▶ _QUESTIONS TO ANSWER_
A. In the comments on RAM prices, what type are the DRAM bit cell capacitors said to be?
B. Write out everything in the comments on RAM prices from "You’re correct that" down to "market in general).".
C. Do these statements agree with the comments on RAM prices? Answer yes or no for each, and quote the deciding words. (i) The major logic fabs are eager to enter the DRAM market. (ii) One commenter bought about three semi-cheap computers in roughly the last five years. (iii) One commenter expects low-end RAM components from China in the next year.

***** SOURCE EXTRACT

You’re correct that DRAM is a very specialized process. The bit cell capacitors are a trench type that is uncommon in the general industry, so the major logic fabs would have a fairly uphill battle to become competitive (they also have no desire to enter the DRAM market in general).
Governments need to intervene here. This is a mafia scheme now.
I purchased about three semi-cheap computers in the last ~5 years or so. Looking at the RAM prices, the very same units I bought (!) now cost 2.5x as much as before (here I refer to my latest computer model, from 2 years ago). This is a mafia now. I also think these AI companies should be extra taxed because they cause us economic harm here.
Can this not be a opportunity for new entrants to start serving the other market segments?
How hard is it to start and manufacture memory for embedded systems in cars, or pc?
I am pretty sure, in the next year we will see a wave of low end ram components coming out of china.
Even if they might sell their inference and everything, they still wouldn't be that much profitable.
So like, the key point is that a ram company can supply openAI ram and get some really high quick bucks which would be even more than if they were to create thier own datacenters,run open source models in them, provide inference in say open router.
Now you might ask: Is openAI or these AI companies mad for burning so much money?
And I think you might know the answer to that.
next stage is paving everything with solar panels.

**********
***** SUPPLIED DATA

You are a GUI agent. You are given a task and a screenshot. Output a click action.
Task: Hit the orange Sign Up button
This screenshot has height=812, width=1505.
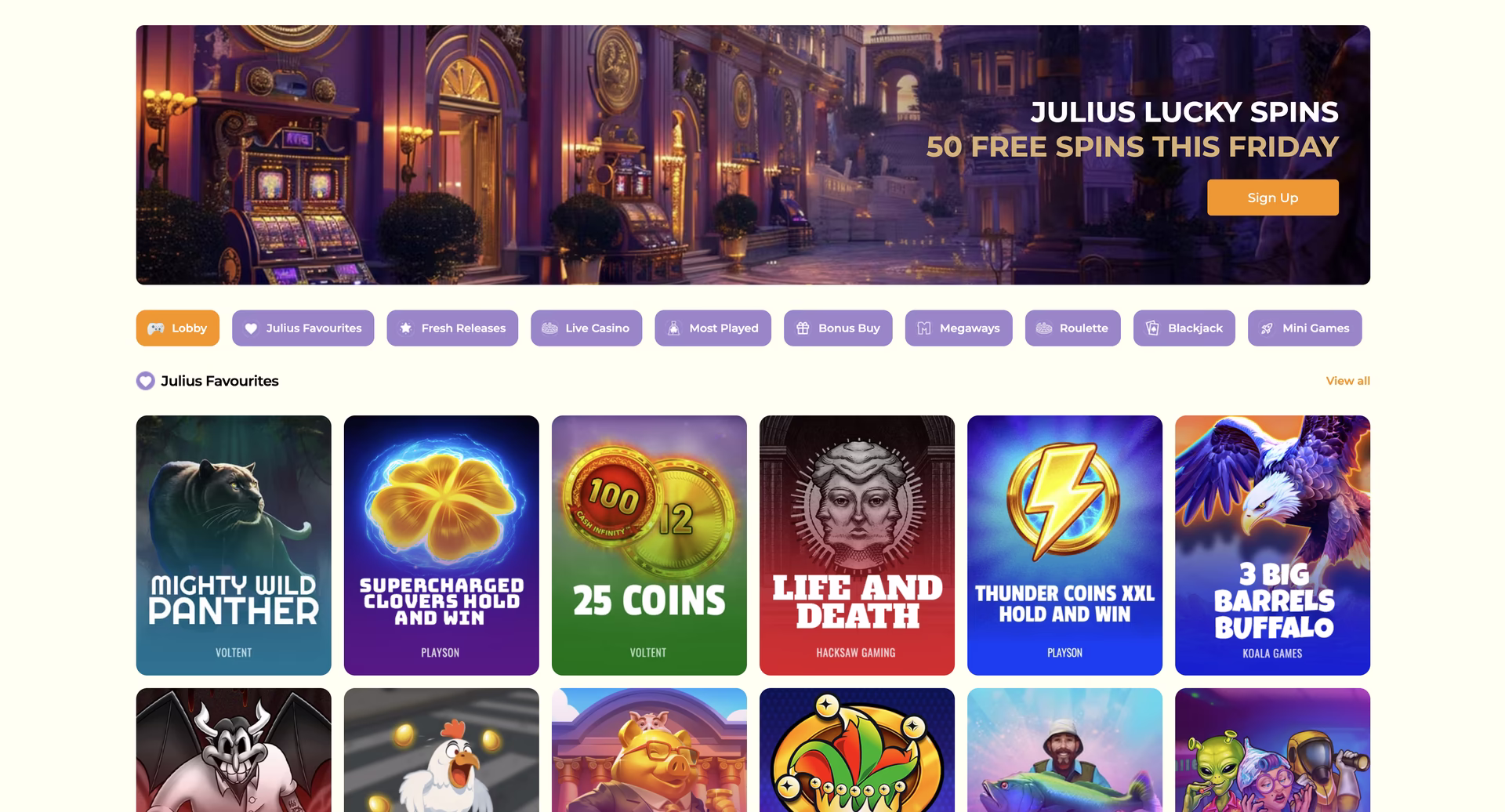click(x=1272, y=198)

**********

▶ _ANSWERS FOR THIS EXERCISE_
A. A trench type that is uncommon in the general industry.

B.
You’re correct that DRAM is a very specialized process. The bit cell capacitors are a trench type that is uncommon in the general industry, so the major logic fabs would have a fairly uphill battle to become competitive (they also have no desire to enter the DRAM market in general).

C.
(i) No: "they also have no desire to enter the DRAM market in general"
(ii) Yes: "I purchased about three semi-cheap computers in the last ~5 years or so"
(iii) Yes: "in the next year we will see a wave of low end ram components coming out of china"